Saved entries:
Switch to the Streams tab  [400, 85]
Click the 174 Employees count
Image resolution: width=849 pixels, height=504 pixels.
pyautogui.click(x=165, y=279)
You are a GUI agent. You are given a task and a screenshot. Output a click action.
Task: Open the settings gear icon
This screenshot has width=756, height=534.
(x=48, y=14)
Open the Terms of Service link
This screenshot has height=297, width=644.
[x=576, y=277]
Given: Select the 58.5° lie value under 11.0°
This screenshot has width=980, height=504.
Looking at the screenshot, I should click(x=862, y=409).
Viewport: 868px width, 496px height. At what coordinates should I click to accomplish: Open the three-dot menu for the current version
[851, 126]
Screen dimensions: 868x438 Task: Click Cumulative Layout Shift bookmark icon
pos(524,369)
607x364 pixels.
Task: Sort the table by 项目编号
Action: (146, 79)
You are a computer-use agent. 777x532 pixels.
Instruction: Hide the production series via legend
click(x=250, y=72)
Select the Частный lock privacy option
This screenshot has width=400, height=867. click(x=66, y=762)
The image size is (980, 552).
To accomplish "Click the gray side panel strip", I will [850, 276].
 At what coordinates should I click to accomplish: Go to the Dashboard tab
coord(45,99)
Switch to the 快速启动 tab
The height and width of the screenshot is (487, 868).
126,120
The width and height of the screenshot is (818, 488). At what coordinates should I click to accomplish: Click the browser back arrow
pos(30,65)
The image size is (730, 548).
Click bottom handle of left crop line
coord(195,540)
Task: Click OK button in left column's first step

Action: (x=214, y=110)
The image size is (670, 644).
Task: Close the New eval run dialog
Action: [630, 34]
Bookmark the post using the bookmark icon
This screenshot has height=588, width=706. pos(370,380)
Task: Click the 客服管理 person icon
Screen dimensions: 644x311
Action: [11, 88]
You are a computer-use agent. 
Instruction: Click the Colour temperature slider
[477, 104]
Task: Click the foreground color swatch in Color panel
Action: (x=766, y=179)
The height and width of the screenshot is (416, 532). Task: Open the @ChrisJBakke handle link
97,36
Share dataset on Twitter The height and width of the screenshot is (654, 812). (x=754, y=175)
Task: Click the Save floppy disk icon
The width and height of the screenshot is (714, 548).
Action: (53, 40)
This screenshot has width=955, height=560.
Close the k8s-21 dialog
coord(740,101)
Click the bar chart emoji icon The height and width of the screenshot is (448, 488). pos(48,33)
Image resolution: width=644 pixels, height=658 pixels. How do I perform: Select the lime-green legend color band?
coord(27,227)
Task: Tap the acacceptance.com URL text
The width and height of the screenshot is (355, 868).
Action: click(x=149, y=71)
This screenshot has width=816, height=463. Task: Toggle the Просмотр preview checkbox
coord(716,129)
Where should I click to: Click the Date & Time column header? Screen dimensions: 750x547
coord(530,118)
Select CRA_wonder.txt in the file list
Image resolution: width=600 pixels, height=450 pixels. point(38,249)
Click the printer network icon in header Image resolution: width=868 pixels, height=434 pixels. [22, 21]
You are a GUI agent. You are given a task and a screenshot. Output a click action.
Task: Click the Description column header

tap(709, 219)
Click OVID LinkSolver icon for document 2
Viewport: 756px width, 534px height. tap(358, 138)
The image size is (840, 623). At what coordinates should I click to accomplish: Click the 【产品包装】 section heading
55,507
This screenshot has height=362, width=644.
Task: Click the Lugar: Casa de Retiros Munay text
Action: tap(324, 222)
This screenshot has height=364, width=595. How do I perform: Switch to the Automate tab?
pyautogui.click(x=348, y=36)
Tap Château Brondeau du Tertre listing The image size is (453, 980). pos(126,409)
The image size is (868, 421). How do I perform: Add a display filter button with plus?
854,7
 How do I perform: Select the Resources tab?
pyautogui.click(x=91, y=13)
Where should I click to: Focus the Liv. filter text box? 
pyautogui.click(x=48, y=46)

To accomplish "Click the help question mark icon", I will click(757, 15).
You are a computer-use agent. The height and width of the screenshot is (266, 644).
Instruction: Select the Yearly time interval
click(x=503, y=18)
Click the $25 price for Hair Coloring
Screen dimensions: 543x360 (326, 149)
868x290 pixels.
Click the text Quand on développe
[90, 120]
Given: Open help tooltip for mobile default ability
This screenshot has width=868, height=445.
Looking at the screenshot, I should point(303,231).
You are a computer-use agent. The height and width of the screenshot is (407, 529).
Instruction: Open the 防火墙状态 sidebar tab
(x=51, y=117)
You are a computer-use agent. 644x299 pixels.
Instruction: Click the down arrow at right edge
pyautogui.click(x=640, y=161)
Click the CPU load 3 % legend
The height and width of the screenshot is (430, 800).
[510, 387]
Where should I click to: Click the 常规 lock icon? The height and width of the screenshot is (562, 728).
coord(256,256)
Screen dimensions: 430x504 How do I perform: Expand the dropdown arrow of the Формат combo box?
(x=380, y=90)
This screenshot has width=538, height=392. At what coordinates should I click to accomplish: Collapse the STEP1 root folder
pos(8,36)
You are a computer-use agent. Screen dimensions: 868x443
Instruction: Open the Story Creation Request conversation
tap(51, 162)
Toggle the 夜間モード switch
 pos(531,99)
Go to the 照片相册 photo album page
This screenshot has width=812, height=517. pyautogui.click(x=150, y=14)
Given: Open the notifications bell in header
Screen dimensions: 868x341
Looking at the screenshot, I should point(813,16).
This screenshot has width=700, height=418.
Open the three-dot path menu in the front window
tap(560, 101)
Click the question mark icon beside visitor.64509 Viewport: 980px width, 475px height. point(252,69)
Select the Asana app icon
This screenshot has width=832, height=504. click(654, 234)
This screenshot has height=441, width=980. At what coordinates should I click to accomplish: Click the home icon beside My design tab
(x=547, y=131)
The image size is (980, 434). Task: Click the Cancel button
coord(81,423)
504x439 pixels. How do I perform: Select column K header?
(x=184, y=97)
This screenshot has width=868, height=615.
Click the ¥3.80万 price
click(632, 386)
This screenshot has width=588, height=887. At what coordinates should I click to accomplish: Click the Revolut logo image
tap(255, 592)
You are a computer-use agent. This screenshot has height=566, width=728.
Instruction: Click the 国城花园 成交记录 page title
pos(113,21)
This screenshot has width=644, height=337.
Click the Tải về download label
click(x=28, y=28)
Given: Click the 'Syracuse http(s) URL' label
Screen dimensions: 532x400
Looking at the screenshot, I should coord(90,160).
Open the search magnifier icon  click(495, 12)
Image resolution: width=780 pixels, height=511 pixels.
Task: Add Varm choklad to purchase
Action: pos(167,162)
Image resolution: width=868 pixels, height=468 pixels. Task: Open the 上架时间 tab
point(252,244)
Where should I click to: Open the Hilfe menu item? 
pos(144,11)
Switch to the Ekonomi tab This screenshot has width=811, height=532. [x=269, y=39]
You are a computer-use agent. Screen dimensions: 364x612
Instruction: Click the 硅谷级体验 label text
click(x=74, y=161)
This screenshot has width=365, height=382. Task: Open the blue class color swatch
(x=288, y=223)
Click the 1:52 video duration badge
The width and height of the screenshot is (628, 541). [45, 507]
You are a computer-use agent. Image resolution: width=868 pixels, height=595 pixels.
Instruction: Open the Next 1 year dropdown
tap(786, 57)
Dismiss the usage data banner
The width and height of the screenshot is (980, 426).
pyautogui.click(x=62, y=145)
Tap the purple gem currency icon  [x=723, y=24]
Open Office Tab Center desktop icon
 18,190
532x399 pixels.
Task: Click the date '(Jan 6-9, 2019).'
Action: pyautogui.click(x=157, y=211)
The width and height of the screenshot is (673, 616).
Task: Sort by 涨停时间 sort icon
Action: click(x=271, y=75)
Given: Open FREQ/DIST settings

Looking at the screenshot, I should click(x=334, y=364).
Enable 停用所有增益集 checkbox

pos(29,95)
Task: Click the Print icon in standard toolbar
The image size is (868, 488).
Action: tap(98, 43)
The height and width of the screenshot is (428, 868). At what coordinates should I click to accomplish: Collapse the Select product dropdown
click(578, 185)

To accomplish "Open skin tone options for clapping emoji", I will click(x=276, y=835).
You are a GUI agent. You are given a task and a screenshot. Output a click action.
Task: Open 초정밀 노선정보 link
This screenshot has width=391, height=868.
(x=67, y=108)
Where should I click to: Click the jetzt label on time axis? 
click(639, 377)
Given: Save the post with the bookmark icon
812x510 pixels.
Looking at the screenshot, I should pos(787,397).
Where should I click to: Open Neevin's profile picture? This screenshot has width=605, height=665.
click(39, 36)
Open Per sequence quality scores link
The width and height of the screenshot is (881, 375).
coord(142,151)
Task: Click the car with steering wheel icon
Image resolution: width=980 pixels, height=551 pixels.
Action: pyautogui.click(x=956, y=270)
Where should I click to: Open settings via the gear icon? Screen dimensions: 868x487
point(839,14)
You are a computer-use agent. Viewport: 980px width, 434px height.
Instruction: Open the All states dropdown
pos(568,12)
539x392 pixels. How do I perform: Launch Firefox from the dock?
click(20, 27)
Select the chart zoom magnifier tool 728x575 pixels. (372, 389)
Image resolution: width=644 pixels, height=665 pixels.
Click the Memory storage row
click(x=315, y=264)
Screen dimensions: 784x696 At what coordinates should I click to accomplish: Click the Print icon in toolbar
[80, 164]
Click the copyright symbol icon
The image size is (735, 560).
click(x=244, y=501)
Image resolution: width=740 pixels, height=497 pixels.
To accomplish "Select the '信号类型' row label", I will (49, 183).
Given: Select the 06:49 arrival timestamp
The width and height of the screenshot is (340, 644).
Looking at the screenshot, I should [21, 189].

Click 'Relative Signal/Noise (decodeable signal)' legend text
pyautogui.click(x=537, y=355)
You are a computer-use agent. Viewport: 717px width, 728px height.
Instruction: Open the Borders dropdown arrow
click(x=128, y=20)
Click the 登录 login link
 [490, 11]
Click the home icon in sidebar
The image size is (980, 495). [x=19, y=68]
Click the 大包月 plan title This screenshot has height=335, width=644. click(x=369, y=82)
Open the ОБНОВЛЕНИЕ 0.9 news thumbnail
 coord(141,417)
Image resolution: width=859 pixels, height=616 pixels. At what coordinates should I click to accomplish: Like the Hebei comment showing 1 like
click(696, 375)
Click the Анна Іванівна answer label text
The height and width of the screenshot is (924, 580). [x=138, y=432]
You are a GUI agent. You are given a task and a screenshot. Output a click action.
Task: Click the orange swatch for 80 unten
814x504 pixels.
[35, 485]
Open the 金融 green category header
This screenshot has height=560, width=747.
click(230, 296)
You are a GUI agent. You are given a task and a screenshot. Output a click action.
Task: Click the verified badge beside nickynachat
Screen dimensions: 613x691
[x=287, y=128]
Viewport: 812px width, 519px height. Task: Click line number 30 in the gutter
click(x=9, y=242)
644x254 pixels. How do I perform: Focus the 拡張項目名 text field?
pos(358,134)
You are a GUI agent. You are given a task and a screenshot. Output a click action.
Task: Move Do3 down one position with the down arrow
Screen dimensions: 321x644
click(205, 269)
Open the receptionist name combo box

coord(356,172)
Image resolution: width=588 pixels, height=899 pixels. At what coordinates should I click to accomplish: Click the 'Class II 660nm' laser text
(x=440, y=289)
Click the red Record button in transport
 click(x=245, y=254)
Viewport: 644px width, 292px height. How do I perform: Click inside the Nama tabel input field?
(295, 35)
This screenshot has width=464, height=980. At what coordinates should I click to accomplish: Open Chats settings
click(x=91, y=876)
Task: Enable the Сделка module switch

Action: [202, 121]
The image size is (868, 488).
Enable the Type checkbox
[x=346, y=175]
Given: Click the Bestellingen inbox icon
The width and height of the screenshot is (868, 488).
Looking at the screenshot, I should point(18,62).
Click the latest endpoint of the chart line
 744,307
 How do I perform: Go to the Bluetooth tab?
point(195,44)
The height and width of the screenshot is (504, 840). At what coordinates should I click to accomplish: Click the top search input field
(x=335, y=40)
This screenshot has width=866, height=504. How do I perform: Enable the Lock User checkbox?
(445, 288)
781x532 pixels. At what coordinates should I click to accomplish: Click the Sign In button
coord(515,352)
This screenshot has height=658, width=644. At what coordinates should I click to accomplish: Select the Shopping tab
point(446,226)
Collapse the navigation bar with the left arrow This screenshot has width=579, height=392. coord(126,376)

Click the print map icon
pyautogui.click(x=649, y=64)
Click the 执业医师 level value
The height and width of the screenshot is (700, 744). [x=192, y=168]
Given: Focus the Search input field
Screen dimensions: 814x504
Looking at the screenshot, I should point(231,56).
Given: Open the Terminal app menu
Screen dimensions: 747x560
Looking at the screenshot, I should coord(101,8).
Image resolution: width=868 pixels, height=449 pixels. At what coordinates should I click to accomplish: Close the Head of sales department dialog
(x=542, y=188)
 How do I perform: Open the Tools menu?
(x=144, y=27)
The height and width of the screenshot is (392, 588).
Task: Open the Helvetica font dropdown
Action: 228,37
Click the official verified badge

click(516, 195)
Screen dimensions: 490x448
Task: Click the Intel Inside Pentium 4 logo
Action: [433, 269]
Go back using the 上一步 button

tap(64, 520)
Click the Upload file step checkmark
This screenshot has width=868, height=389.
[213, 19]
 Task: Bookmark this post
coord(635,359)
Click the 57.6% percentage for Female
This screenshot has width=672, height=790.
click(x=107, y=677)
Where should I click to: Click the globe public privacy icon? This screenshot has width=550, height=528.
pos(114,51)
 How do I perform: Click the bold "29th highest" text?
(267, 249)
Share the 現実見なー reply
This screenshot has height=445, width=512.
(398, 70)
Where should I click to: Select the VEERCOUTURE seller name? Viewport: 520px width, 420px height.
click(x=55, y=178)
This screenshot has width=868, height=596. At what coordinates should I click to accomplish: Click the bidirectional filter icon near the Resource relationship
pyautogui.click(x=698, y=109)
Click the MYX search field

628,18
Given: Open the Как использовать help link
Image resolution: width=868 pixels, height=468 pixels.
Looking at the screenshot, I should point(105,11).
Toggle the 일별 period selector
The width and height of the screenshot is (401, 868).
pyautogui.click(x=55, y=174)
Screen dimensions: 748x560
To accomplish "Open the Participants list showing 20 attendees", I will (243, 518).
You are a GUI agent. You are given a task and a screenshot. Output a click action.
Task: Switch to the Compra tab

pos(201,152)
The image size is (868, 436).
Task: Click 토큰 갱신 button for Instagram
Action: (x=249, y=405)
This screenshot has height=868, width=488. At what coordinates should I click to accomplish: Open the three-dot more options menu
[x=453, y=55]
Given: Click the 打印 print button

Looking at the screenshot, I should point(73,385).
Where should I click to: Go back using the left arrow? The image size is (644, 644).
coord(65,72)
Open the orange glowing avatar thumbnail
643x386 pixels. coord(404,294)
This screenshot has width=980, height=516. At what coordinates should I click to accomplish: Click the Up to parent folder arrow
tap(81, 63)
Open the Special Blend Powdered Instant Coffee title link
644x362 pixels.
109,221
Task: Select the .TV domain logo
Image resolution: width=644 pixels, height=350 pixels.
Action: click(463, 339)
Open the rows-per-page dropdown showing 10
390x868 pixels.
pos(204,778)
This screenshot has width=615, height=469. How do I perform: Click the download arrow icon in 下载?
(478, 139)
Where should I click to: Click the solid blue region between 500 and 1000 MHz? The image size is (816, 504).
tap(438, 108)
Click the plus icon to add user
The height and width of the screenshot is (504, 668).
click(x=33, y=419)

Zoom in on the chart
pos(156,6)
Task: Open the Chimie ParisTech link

TO DO:
Please restate only the opening stretch of the records above: every line from the first through the one containing "Given: Select the 58.5° lie value under 11.0°", exactly as written.

TASK OUTPUT:
Switch to the Streams tab  [400, 85]
Click the 174 Employees count
Image resolution: width=849 pixels, height=504 pixels.
pyautogui.click(x=165, y=279)
You are a GUI agent. You are given a task and a screenshot. Output a click action.
Task: Open the settings gear icon
This screenshot has width=756, height=534.
(x=48, y=14)
Open the Terms of Service link
This screenshot has height=297, width=644.
[x=576, y=277]
Given: Select the 58.5° lie value under 11.0°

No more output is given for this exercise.